Gusten Bergström asintió con la cabeza.

– ¿En alguna ocasión le habló de su trabajo allí? -preguntó Hjelm.

– No -suspiró Bergström.

Había algo resquebrajado dentro de él.

– ¿Nada de nada?

Bergström le miró a los ojos por primera vez. Los dos buscaban algo en el otro.

– ¿De qué se trata? -insistió Bergström-. Mi hermana murió hace un par de años. ¿Por qué viene aquí y habla de ella como si viviera? Acabo de acostumbrarme a la idea de que está muerta. Muerta y desaparecida para siempre.

– La despidieron del club de golf durante el otoño de 1990. ¿Se acuerda de eso?

– Me da respuestas tan raras a mis preguntas… -se quejó Bergström con cara atormentada.

– Usted a mí también -replicó Hjelm-. Y eso que soy yo el que hace las verdaderas preguntas.

Bergström suspiró profundamente, como si se le quitaran las costras de unas heridas mal curadas. Como si esperara que saliera toda la pus.

– Sí, sí, me acuerdo. La temporada había acabado, el campo de golf iba a cerrar durante el invierno. Ella seguía en el instituto, así que tampoco era para tanto.

– ¿Y no recuerda si le contó algo de su trabajo en el club?

– Consiguió el trabajo a través de una amiga, no me acuerdo cómo se llamaba. No me sentía muy a gusto en Danderyd, sinceramente. No conocía a nadie. Ella tampoco. No fue un periodo muy feliz. No muy feliz, la verdad.

– Poco tiempo después ella intentó quitarse la vida por tercera vez, ¿verdad?

– No es usted muy delicado, que digamos -se quejó Bergström apesadumbrado-. Una hoja de afeitar, por primera y última vez. Luego lo logró con pastillas Alvedon. ¿Sabía que basta con un blíster de Alvedon y un poco de alcohol para aniquilar el hígado y los riñones? Lotta lo sabía. No se trataba de ninguna advertencia, ni de dar un susto o un grito de socorro ni nada de esa mierda. Realmente intentó quitarse la vida siete veces. Era como si se tratara de… un envío equivocado. Como si ella no tuviera que haber nacido. Como si alguien hubiese confundido los pedidos.

– ¿Sabe por qué?

– No sé nada y no entiendo nada -murmuró Bergström con voz apagada-. No entiendo nada y nunca entenderé nada.
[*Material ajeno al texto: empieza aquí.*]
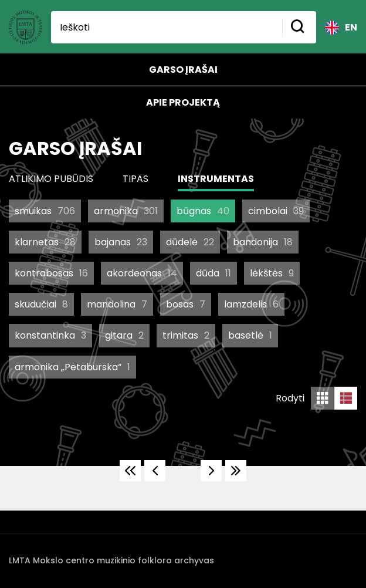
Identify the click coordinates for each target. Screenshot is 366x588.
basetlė (250, 335)
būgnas (203, 211)
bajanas (121, 242)
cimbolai (276, 211)
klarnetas (45, 242)
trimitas (186, 335)
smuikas (45, 211)
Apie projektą (183, 102)
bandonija (263, 242)
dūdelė (190, 242)
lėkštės (272, 273)
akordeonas (142, 273)
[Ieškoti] (167, 27)
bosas (185, 304)
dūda (214, 273)
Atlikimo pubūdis (51, 178)
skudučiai (41, 304)
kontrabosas (51, 273)
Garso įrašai (183, 69)
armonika (126, 211)
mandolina (117, 304)
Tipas (135, 178)
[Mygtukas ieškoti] (299, 27)
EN (341, 28)
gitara (124, 335)
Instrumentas (216, 178)
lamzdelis (251, 304)
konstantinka (50, 335)
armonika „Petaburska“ (72, 367)
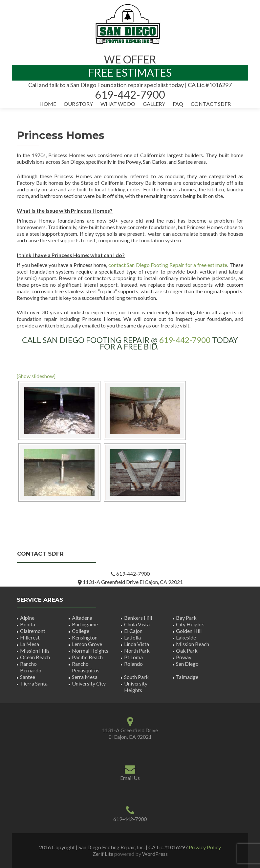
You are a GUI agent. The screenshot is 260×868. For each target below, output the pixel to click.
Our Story (78, 104)
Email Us (130, 778)
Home (48, 104)
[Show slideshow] (36, 376)
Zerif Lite (103, 854)
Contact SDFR (211, 104)
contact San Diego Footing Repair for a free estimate (168, 265)
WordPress (154, 854)
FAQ (178, 104)
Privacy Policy (205, 847)
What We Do (118, 104)
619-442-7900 (185, 340)
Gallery (154, 104)
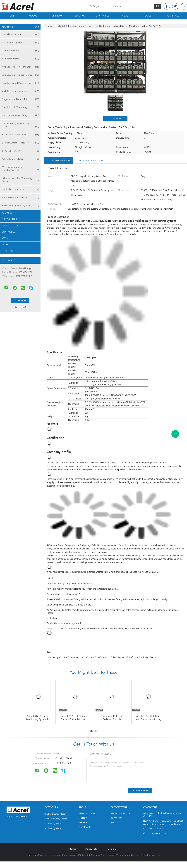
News (125, 16)
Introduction (87, 814)
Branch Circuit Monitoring (20, 107)
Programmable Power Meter (20, 99)
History (83, 818)
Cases (148, 16)
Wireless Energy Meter (20, 42)
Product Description (91, 160)
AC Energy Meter (20, 59)
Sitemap (72, 849)
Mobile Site (113, 849)
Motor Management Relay (20, 115)
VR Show (57, 16)
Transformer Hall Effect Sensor (141, 657)
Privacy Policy (92, 849)
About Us (80, 16)
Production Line (121, 814)
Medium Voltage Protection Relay (20, 125)
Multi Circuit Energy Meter (20, 91)
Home (11, 16)
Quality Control (11, 225)
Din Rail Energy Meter (20, 34)
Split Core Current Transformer (20, 75)
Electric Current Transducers (20, 143)
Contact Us (102, 16)
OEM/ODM (116, 818)
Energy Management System (20, 206)
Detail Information (59, 160)
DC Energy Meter (20, 51)
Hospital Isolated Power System (20, 83)
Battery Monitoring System (20, 197)
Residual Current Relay (20, 189)
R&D (113, 823)
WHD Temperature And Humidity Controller (20, 169)
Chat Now (173, 16)
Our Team (84, 827)
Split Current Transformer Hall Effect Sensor (103, 657)
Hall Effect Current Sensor (20, 135)
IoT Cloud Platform (20, 151)
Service (83, 823)
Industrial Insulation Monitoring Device (20, 180)
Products (34, 16)
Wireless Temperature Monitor (20, 67)
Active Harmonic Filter (20, 159)
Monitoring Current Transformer (63, 657)
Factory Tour (9, 219)
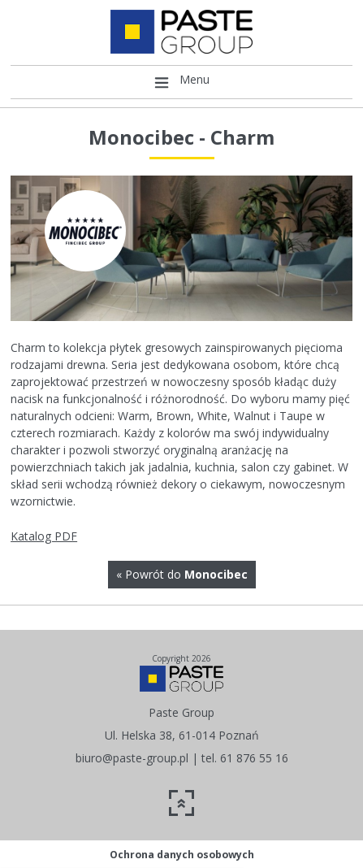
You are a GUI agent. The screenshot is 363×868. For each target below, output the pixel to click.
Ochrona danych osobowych (182, 854)
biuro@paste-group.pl (132, 757)
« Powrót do (182, 574)
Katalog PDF (44, 536)
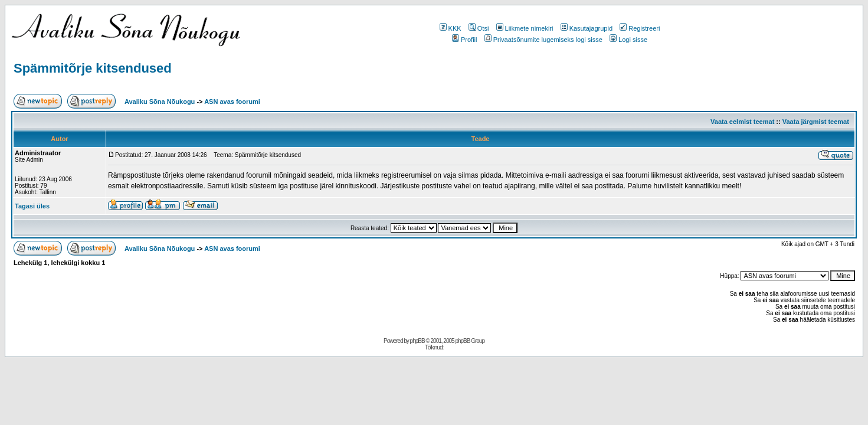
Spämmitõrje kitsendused (93, 68)
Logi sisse (628, 40)
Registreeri (640, 28)
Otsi (479, 28)
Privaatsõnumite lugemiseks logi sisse (543, 40)
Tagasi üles (32, 206)
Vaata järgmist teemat (815, 122)
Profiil (464, 40)
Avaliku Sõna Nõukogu (161, 102)
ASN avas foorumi (232, 102)
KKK (450, 28)
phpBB (417, 341)
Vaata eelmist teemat (742, 122)
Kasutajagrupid (587, 28)
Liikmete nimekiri (525, 28)
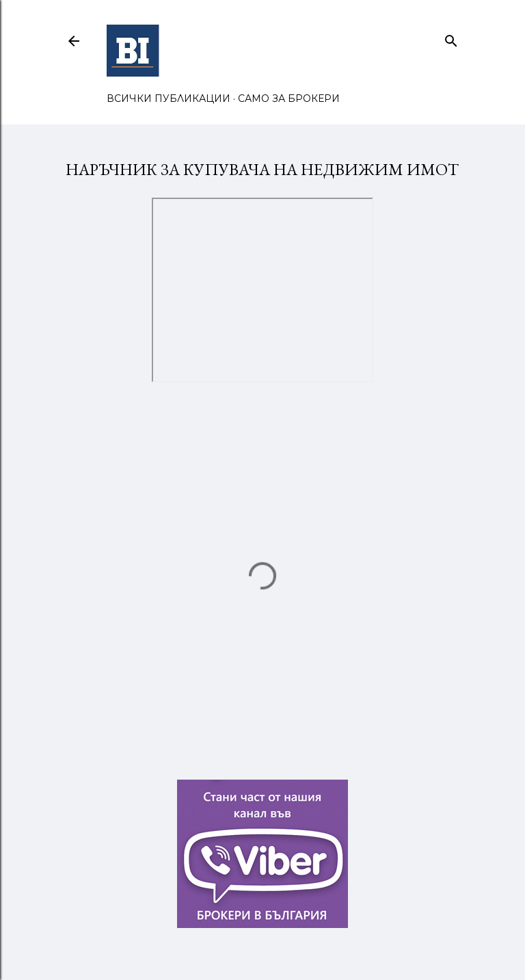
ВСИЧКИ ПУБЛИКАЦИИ (168, 98)
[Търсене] (451, 38)
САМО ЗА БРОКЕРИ (288, 98)
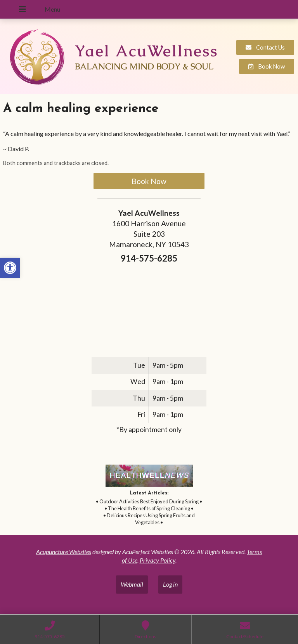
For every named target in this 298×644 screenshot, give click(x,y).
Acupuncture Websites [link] (64, 551)
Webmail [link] (132, 584)
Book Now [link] (149, 181)
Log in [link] (170, 584)
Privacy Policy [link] (158, 560)
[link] (10, 268)
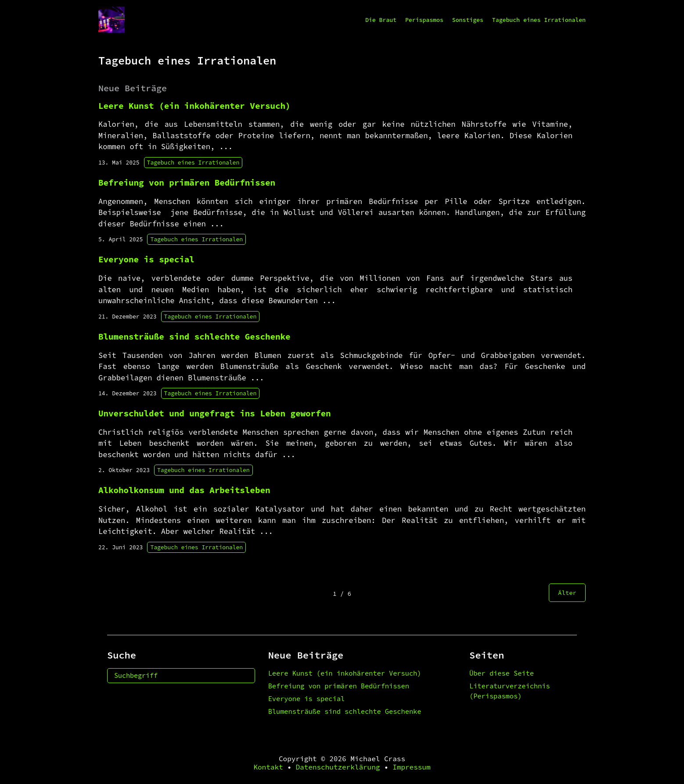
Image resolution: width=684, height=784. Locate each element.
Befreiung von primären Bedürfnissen (338, 686)
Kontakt (268, 767)
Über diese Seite (501, 673)
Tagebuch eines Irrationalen (539, 20)
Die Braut (381, 20)
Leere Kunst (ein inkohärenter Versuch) (345, 673)
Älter (567, 593)
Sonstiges (468, 20)
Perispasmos (424, 20)
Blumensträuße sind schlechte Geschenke (345, 711)
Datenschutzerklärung (338, 767)
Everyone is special (306, 698)
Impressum (411, 767)
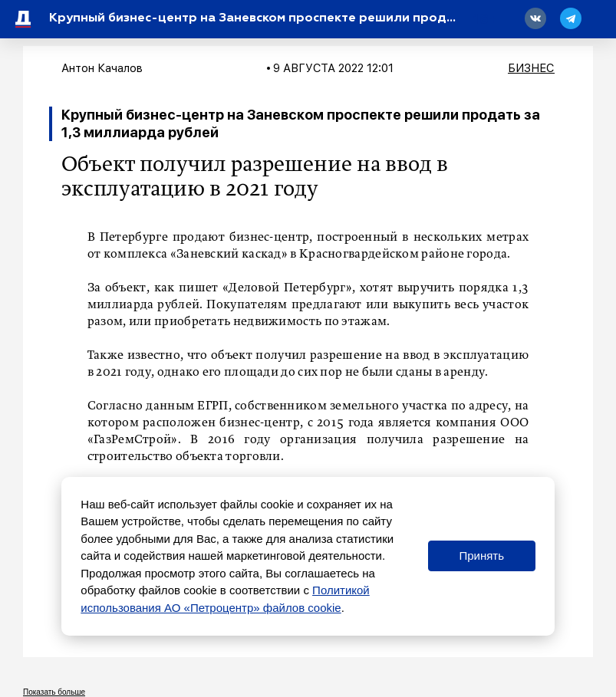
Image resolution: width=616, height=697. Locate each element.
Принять (481, 555)
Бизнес (531, 68)
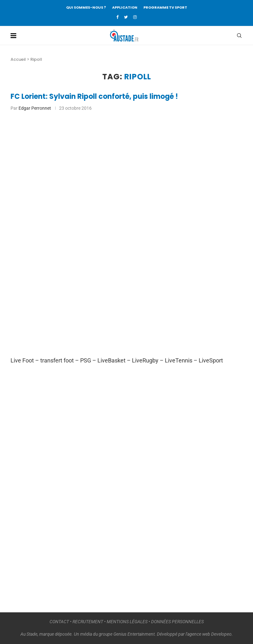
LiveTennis (179, 360)
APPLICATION (125, 7)
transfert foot (57, 360)
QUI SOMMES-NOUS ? (86, 7)
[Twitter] (126, 17)
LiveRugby (145, 360)
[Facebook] (117, 17)
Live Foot (22, 360)
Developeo (221, 634)
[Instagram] (135, 17)
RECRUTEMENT (88, 622)
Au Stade (29, 634)
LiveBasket (111, 360)
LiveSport (211, 360)
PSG (86, 360)
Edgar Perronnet (35, 108)
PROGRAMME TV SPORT (165, 7)
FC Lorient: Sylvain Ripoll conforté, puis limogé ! (94, 96)
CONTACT (59, 622)
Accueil (18, 59)
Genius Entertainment (134, 634)
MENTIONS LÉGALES (127, 622)
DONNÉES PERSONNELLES (177, 622)
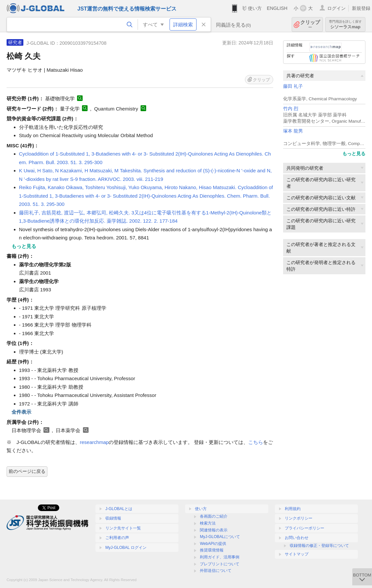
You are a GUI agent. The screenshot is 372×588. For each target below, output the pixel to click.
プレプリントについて (220, 564)
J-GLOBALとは (119, 509)
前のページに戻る (27, 471)
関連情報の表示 (214, 530)
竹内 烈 (291, 109)
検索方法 (208, 523)
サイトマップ (297, 554)
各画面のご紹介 (214, 516)
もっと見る (354, 154)
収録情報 (113, 518)
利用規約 (293, 509)
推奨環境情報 (212, 550)
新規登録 (361, 8)
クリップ (310, 24)
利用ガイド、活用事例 (220, 557)
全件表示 (21, 412)
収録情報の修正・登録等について (319, 546)
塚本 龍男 (293, 131)
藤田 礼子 (293, 86)
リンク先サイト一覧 (123, 528)
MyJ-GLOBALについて (220, 537)
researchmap (94, 442)
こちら (255, 442)
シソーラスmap (345, 24)
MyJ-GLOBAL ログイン (126, 548)
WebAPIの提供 (213, 544)
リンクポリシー (299, 518)
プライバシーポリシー (305, 528)
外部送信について (216, 571)
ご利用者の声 (117, 538)
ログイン (336, 8)
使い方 (255, 8)
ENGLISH (277, 8)
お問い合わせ (297, 538)
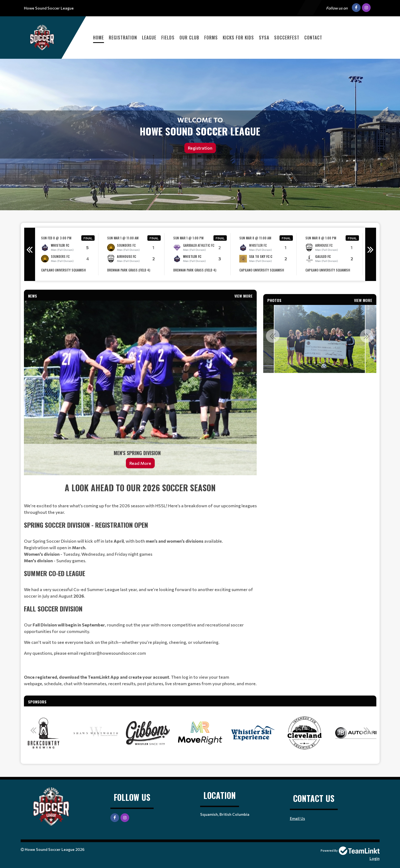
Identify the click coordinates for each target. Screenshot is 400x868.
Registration (123, 37)
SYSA (264, 37)
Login (374, 858)
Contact (313, 37)
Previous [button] (30, 254)
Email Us (297, 818)
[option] (68, 254)
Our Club (189, 37)
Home (98, 37)
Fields (168, 37)
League (149, 37)
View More (244, 296)
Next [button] (371, 254)
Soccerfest (286, 37)
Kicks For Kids (238, 37)
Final (88, 238)
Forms (211, 37)
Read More (140, 463)
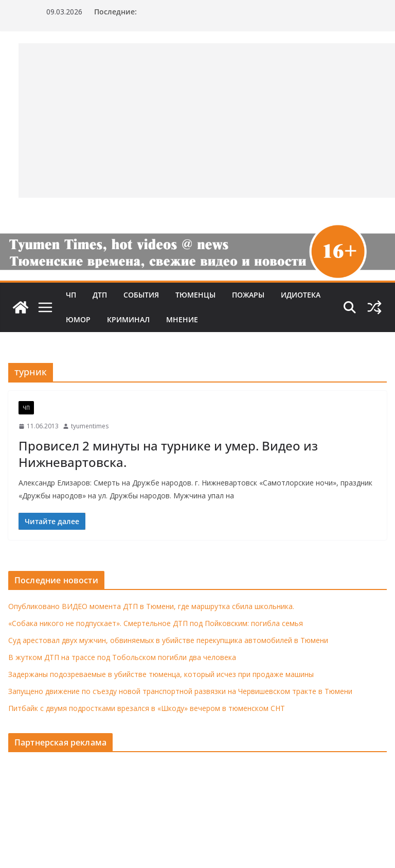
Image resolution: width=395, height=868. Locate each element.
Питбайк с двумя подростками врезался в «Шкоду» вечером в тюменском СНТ (147, 708)
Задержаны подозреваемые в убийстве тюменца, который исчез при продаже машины (161, 674)
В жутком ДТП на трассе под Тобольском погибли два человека (122, 657)
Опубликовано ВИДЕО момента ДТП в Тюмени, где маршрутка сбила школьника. (151, 606)
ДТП (100, 294)
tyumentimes (89, 426)
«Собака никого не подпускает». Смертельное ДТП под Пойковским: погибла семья (155, 623)
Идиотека (300, 294)
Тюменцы (195, 294)
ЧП (71, 294)
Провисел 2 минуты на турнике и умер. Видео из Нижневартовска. (168, 454)
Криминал (128, 319)
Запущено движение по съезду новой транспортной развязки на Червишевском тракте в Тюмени (180, 691)
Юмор (78, 319)
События (141, 294)
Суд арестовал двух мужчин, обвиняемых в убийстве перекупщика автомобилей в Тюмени (168, 640)
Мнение (182, 319)
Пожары (248, 294)
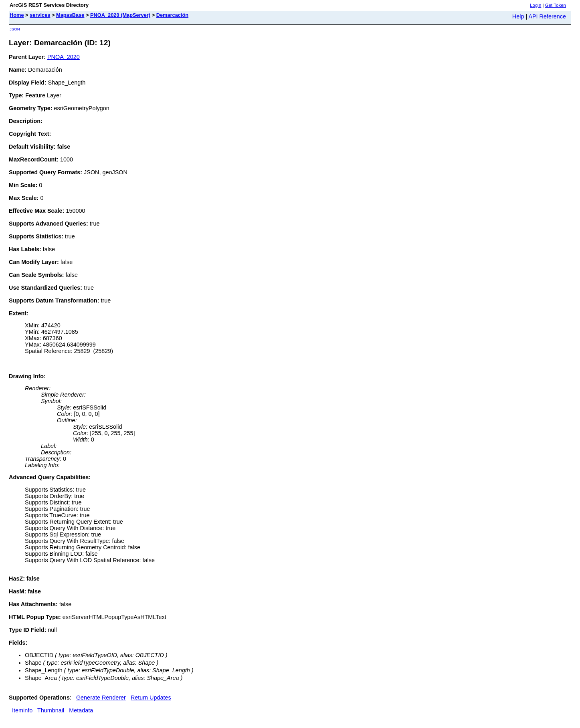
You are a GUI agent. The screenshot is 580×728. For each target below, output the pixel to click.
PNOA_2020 (63, 57)
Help (518, 16)
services (40, 15)
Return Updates (151, 698)
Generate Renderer (101, 698)
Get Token (556, 5)
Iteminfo (22, 710)
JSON (15, 29)
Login (536, 5)
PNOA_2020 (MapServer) (120, 15)
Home (17, 15)
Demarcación (172, 15)
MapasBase (70, 15)
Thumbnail (51, 710)
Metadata (81, 710)
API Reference (547, 16)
– ¿Conoce los asesinatos de los tres empresarios aquí en Estocolmo?

Bergström estaba en otro lugar. Pasó un rato antes de que fuera capaz de regresar.

– ¿Quién no ha oído hablar de eso?

– ¿Los ha matado usted?

Gusten Bergström le miró asombrado. Luego se encendió una extraña chispa en su mirada, como si alguien acabara de insuflar el espíritu de la vida en sus atrofiados pulmones. Porque el espíritu está dispuesto pero la carne es débil, pensó Hjelm blasfemo.

– Sí -contestó Gusten Bergström con orgullo-. Yo los he matado.

Hjelm contempló su figura luminosa. Algo estaba pasando en la vida gris de Gusten Bergström. Su cara iba a cubrir las portadas de los periódicos. Sería el centro de atención por primera y única vez en su vida.

– Déjelo -dijo Paul Hjelm, y el espíritu de la vida se apagó.

Gusten Bergström se hundió en su incómodo sillón. Como si se hubiese convertido en el relleno que el sillón llevaba tanto tiempo echando en falta. Hjelm intentó quitar un poco de hierro a la decepción.

– ¿Y qué motivo tendría usted para matar a Kuno Daggfeldt, Bernhard Strand-Julén y Nils-Emil Carlberger?

– ¿El motivo? -dijo Bergström encogiendo unos hombros que ya estaban encogidos-. Pues porque eran… ricos…

– O sea, que no tiene ni la más remota idea de lo que esos tres caballeros le hicieron a su hermana en el campo de golf de Kevinge el 7 de septiembre de 1990, un mes antes de que intentara suicidarse por tercera vez y de que fuera ingresada a consecuencia de ello en el psiquiátrico de Beckomberga.

– ¿Pero qué coño me está diciendo?

Gusten Bergström se levantó con brusquedad y buscó algo a lo que agarrarse. No había nada. Sus manos se movían por el aire desesperadas.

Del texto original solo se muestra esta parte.